Nothing but the records, repeated exactly, should form the response.

-- STORED DATA follows --

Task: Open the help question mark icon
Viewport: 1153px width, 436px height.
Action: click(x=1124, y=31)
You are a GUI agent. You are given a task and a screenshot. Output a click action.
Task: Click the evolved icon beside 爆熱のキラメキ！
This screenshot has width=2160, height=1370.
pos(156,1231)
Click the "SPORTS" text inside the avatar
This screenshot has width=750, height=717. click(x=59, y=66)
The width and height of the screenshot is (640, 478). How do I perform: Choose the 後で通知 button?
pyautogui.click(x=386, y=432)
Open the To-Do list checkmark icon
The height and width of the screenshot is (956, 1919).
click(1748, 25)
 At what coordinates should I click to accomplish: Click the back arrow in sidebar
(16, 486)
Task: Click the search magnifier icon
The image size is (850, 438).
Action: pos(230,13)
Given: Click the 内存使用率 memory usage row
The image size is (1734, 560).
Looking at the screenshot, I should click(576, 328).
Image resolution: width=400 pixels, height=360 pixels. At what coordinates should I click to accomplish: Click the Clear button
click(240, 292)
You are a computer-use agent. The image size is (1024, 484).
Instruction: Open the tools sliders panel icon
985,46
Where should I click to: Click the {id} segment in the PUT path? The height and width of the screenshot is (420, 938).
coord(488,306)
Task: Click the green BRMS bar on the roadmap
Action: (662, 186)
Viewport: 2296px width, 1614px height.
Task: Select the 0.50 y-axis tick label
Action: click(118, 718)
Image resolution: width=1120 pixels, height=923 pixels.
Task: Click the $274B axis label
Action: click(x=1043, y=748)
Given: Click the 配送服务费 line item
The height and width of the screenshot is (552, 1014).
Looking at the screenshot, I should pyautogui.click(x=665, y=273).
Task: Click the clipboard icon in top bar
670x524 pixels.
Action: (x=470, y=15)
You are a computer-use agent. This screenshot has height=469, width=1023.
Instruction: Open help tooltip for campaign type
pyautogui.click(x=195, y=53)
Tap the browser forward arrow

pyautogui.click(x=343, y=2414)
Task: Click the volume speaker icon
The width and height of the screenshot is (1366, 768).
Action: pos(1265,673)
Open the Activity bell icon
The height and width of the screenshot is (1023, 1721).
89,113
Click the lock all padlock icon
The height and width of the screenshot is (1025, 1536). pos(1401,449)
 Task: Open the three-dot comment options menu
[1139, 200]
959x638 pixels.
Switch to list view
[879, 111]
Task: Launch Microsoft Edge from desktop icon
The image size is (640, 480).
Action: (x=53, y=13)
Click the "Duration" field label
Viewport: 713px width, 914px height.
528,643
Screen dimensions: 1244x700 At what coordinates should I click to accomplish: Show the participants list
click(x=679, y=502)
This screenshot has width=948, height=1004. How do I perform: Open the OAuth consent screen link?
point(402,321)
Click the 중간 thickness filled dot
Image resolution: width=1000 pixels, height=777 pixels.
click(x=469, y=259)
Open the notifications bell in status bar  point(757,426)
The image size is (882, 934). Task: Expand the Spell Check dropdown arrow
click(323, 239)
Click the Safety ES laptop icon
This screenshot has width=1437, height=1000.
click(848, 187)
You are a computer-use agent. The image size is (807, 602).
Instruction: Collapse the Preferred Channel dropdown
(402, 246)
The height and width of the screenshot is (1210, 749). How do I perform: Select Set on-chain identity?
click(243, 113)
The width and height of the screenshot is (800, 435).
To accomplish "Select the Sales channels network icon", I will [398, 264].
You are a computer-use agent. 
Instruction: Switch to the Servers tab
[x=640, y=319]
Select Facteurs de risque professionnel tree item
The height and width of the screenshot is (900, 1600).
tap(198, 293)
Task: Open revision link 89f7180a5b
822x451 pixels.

-- STORED DATA concluded --

• _EXERCISE RESULT_
Task: Open the help question mark icon
Viewport: 1153px width, 436px height.
Action: click(x=1124, y=31)
You are a GUI agent. You are given a task and a screenshot. Output a click action.
Task: Click the evolved icon beside 爆熱のキラメキ！
This screenshot has width=2160, height=1370.
pos(156,1231)
Click the "SPORTS" text inside the avatar
This screenshot has width=750, height=717. click(x=59, y=66)
The width and height of the screenshot is (640, 478). How do I perform: Choose the 後で通知 button?
pyautogui.click(x=386, y=432)
Open the To-Do list checkmark icon
The height and width of the screenshot is (956, 1919).
click(1748, 25)
 At what coordinates should I click to accomplish: Click the back arrow in sidebar
(16, 486)
Task: Click the search magnifier icon
The image size is (850, 438).
Action: pos(230,13)
Given: Click the 内存使用率 memory usage row
The image size is (1734, 560).
Looking at the screenshot, I should click(576, 328).
Image resolution: width=400 pixels, height=360 pixels. At what coordinates should I click to accomplish: Click the Clear button
click(240, 292)
You are a computer-use agent. The image size is (1024, 484).
Instruction: Open the tools sliders panel icon
985,46
Where should I click to: Click the {id} segment in the PUT path? The height and width of the screenshot is (420, 938).
coord(488,306)
Task: Click the green BRMS bar on the roadmap
Action: (662, 186)
Viewport: 2296px width, 1614px height.
Task: Select the 0.50 y-axis tick label
Action: click(118, 718)
Image resolution: width=1120 pixels, height=923 pixels.
Task: Click the $274B axis label
Action: click(x=1043, y=748)
Given: Click the 配送服务费 line item
The height and width of the screenshot is (552, 1014).
Looking at the screenshot, I should pyautogui.click(x=665, y=273).
Task: Click the clipboard icon in top bar
670x524 pixels.
Action: (x=470, y=15)
You are a computer-use agent. This screenshot has height=469, width=1023.
Instruction: Open help tooltip for campaign type
pyautogui.click(x=195, y=53)
Tap the browser forward arrow

pyautogui.click(x=343, y=2414)
Task: Click the volume speaker icon
The width and height of the screenshot is (1366, 768).
Action: pos(1265,673)
Open the Activity bell icon
The height and width of the screenshot is (1023, 1721).
89,113
Click the lock all padlock icon
The height and width of the screenshot is (1025, 1536). pos(1401,449)
 Task: Open the three-dot comment options menu
[1139, 200]
959x638 pixels.
Switch to list view
[879, 111]
Task: Launch Microsoft Edge from desktop icon
The image size is (640, 480).
Action: (x=53, y=13)
Click the "Duration" field label
Viewport: 713px width, 914px height.
528,643
Screen dimensions: 1244x700 At what coordinates should I click to accomplish: Show the participants list
click(x=679, y=502)
This screenshot has width=948, height=1004. How do I perform: Open the OAuth consent screen link?
point(402,321)
Click the 중간 thickness filled dot
Image resolution: width=1000 pixels, height=777 pixels.
click(x=469, y=259)
Open the notifications bell in status bar  point(757,426)
The image size is (882, 934). Task: Expand the Spell Check dropdown arrow
click(323, 239)
Click the Safety ES laptop icon
This screenshot has width=1437, height=1000.
click(848, 187)
You are a computer-use agent. The image size is (807, 602).
Instruction: Collapse the Preferred Channel dropdown
(402, 246)
The height and width of the screenshot is (1210, 749). How do I perform: Select Set on-chain identity?
click(243, 113)
The width and height of the screenshot is (800, 435).
To accomplish "Select the Sales channels network icon", I will [398, 264].
You are a computer-use agent. 
Instruction: Switch to the Servers tab
[x=640, y=319]
Select Facteurs de risque professionnel tree item
The height and width of the screenshot is (900, 1600).
tap(198, 293)
Task: Open revision link 89f7180a5b
822x451 pixels.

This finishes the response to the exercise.